Much like physical exercise, muscle activation performed with the help of electrical stimulation can help reduce spasticity and muscle tension. Patients will see the best results by combining electrical stimulation with rehabilitation exercise, especially after stroke.
6. Botox
If spasticity and contracture are concerns during your recovery journey, your doctor may recommend spasticity-reducing treatments like Botox. This drug is a nerve-blocker that can be injected into specific muscles to temporarily relieve spasticity, allowing these spastic muscles to relax.
Although Botox is a temporary treatment, it can provide a “window of opportunity” to make progress with rehabilitation exercises. While the muscles are relaxed, stretching and strengthening gains can be made to help decrease contracture and promote lasting improvement in mobility. In addition to Botox, there are oral medications that can help address spasticity, so it is important to talk with your doctor about the right treatment for your specific needs.
7. Rehab Technology

When patients pursue stroke rehabilitation at home, it can be difficult to stay motivated to exercise daily. Repetition and range of motion are critical for increasing post-stroke mobility and improving function. Since consistency is the key to optimal results, rehab devices can help survivors stay engaged and maximize their outcome.

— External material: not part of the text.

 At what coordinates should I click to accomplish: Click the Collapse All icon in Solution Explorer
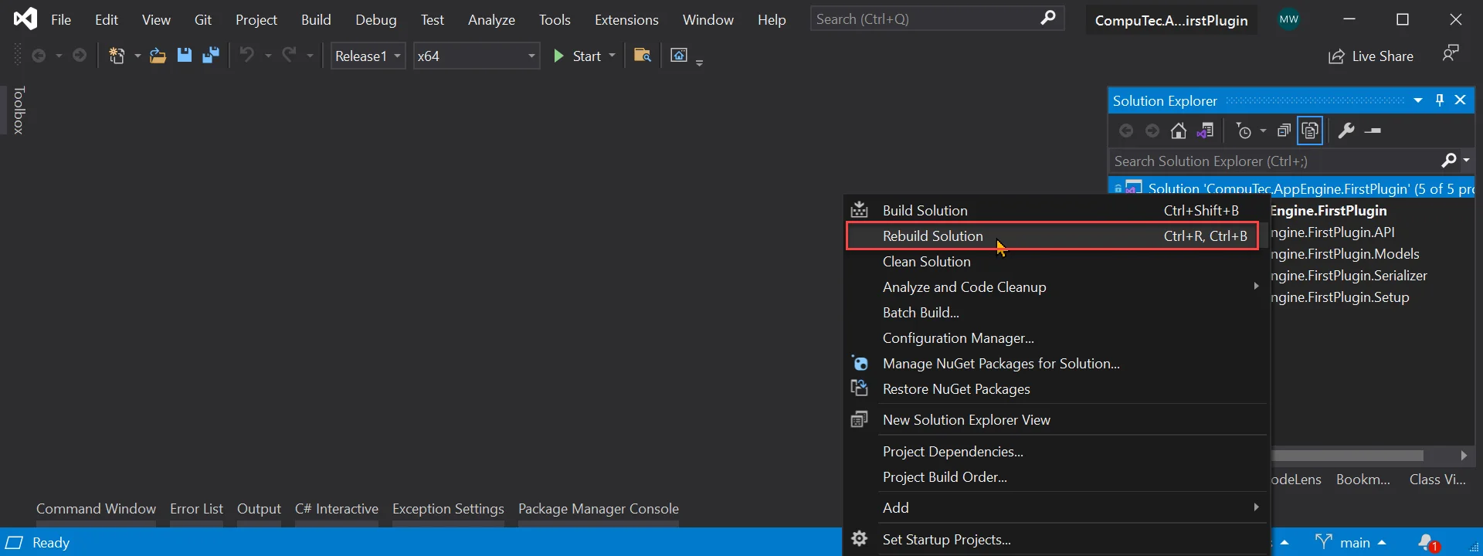click(1284, 131)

Home therapy tools like Flint Rehab’s FitMi help patients with severe spasticity regain mobility by encouraging high repetition of rehab exercises. This high repetition promotes neuroplasticity, and these exercises can encourage range of motion and strength gains. Even patients with hand contracture have reported remarkable improvement after using FitMi for just a couple months.
8. Orthoses
Orthoses include splints and props that are custom fitted to support and gently stretch the affected muscles and joints. These are often provided to address hand and wrist contractures by providing optimal positioning and light, long-duration stretch. Additionally, orthoses can be provided for other joints of the body to address specific impairments. An orthosis might be recommended by your therapist and will be adjusted to best suit your needs.
9. Surgery
Some contractures can be painful and may severely affect mobility and quality of life. These cases sometimes require surgery to reduce severity and improve range of motion. Surgery is often a last-resort intervention, but your physician may recommend this if a contracture is advanced and is limiting your function.
Surgical intervention for contractures involves the lengthening or release of a contracted muscle or tendon and is generally followed by physical or occupational therapy. This is because therapy is often needed to help maintain range of motion improvements achieved by the surgery.

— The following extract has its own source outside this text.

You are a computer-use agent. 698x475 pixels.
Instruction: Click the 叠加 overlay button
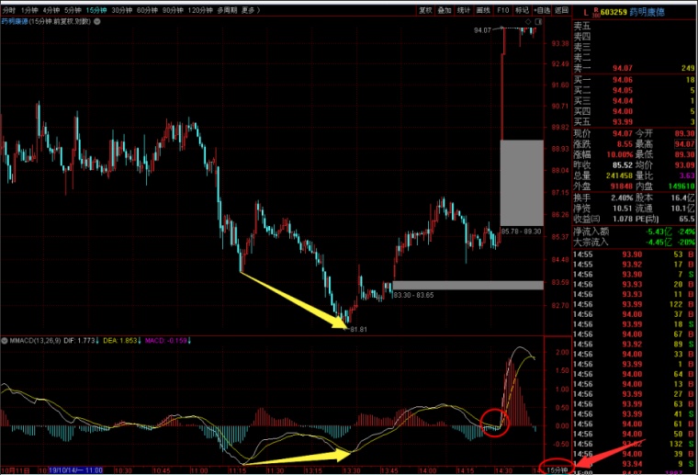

Addressing Contractures After Stroke
Contractures affect many survivors and can be a serious complication after stroke. The presence of contractures can dramatically reduce range of motion and impair mobility, negatively affecting quality of life. Fortunately, there are many ways to address contractures or prevent them from developing.
Effective treatments to help reduce or prevent contractures include stretching, range of motion, exercise, electrical stimulation, and the use of orthoses or rehab devices. During the early stages of recovery after stroke, staying mindful of positioning can be an excellent contracture-prevention technique. In some cases, Botox or surgical intervention may be necessary to address severe contractures.
Preventing or reducing contractures requires dedication and consistency to achieve positive results. Your rehab team can help you create a plan that addresses your specific needs and helps you get back on the road to recovery.